A Documentary History of the American Civil War Era, Volume 1: Legislative Achievements (Voices of the Civil War)
Edited by Thomas C. Mackey
328 pages, $49.95 cloth
The University of Tennessee Press
Publication Date: 12/14/2012
TOCWOC’s Take: This is the first volume in an ambitious new three volume set by the University of Tennessee Press. The set is a part of the larger “Voices of the Civil War” series at UT Press. Volume 1 of A Documentary History of the American Civil War covers legislation passed from September 15, 1850 (the Fugitive Slave Act) to June 18, 1878 (the Posse Comitatus Act). Editor Thomas Mackey authors “headnotes” for each piece of legislation, placing it in the proper context and arguing for its inclusion in the book. These documents are arranged in chronological order. The second volume will cover “Political Arguments” with Volume 3 consisting of “Judicial Decisions.” It looks to be a worthwhile reference set when completed.
Simply Murder: The Battle of Fredericksburg December 13, 1862
By Chris Mackowski and Kristopher D. White
6 x 9, 171 illustrations and 6 maps, paperback, 168 pages $12.95
Publication Date: December 2012
TOCWOC’s Take: This is the first in presumably a long line of books in Savas Beatie’s new “Emerging Civil War Series”, “which offers compelling and easy-to-read overviews of some of the Civil War’s most important battles and issues.” This looks to be a paperback only series, filled with illustrations and maps and perfect for someone new to a given battle. Mackowski and White are both bloggers, part of the excellent group over at the Emerging Civil War blog, “a community of up-and-coming authors/speakers dedicated to furthering the public’s understanding of the American Civil War.” In addition to a basic military history of the Battle of Fredricksburg, social and memory issues are handled in the numerous appendices, including slavery and civilians at Fredericksburg, Fredericksburg in memory, and a nice “Whatever Happened to…” which covers the lives of key players after the December 13, 1862 battle. I was especially surprised and gratified to see a list of Fredericksburg books along with covers and other information available to end the book, only one of which was published by Ted Savas. I don’t often see publishers point readers in the direction of another publisher’s book at the end of their own, so I wanted to take the time to acknowledge it here. The next book in the series, due in the spring of 2013, will focus onn Spotsylvania Court House.

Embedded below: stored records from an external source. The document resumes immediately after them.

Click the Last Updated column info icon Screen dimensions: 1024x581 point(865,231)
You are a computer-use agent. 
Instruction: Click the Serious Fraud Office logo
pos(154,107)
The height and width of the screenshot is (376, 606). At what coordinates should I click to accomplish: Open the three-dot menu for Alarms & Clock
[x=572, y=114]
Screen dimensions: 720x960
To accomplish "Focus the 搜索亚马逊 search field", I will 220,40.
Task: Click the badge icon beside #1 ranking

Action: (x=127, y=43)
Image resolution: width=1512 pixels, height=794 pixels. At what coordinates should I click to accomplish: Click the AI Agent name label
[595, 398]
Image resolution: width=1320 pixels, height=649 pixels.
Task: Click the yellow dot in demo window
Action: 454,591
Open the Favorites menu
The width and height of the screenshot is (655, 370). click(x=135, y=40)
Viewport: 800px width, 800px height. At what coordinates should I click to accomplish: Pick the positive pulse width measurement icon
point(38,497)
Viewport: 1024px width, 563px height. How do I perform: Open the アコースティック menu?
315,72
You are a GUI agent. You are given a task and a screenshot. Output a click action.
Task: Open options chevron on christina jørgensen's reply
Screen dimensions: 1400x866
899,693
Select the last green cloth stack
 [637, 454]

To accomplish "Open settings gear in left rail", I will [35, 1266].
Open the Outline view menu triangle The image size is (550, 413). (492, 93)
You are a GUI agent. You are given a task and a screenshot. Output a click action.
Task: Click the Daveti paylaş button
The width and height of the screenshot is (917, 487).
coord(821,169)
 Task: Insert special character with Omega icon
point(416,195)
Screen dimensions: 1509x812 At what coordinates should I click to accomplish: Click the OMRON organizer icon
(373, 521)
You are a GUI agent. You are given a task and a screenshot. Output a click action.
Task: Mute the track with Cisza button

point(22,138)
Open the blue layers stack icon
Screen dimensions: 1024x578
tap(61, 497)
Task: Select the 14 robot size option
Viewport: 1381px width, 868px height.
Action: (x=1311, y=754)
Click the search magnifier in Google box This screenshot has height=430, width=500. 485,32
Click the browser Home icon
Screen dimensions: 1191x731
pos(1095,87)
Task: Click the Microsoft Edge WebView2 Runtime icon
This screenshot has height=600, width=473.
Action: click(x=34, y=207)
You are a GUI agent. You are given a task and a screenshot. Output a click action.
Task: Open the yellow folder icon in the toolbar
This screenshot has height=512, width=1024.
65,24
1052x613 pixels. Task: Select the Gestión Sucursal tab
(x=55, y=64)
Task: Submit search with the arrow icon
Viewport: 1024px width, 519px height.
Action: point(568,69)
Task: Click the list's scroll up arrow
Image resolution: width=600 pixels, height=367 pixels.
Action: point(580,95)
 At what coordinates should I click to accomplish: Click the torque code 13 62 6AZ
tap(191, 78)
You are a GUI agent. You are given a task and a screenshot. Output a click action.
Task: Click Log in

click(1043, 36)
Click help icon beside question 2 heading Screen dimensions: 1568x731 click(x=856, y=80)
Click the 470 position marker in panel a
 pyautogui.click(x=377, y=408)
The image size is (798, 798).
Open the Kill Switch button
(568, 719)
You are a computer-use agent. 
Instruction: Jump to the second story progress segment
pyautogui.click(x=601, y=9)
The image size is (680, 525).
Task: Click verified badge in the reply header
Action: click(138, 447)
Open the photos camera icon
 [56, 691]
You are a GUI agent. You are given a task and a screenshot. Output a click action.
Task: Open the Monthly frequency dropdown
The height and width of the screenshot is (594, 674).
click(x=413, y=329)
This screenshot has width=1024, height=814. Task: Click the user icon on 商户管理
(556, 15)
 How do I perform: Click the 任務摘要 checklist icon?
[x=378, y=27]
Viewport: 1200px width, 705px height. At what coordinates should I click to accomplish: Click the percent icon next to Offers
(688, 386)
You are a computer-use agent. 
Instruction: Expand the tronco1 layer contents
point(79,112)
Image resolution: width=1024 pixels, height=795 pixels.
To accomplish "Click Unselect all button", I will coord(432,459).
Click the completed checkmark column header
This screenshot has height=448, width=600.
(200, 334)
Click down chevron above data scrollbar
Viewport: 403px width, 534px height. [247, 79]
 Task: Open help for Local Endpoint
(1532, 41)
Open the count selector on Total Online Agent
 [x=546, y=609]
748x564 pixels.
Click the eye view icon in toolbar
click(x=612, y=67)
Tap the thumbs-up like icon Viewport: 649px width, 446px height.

Divided Loyalties: Kentucky’s Struggle for Armed Neutrality in the Civil War
By James W. Finck
19 b/w photos throughout, 4 maps, and 15 graphics, hardback, 264 pages $26.95
Publication Date: November 2012
TOCWOC’s Take: Divided Loyalties examines a people and a state put into an impossible position at the outbreak of hostilities. People talk about “brother versus brother” when describing the Civil War, but nowhere does that generality better apply than Kentucky and the other border states. In a bit a of departure from more traditional military history for Savas Beatie, we have a scholarly look at why Kentucky and at times various factions of Kentuckians favored neutrality, and the answer isn’t what you will usually hear. Finck’s book looks at Kentuckians and how they felt about the war rather than how the North and South felt about Kentucky. Those interested in Kentucky’s role in the Civil War will not want to miss this one.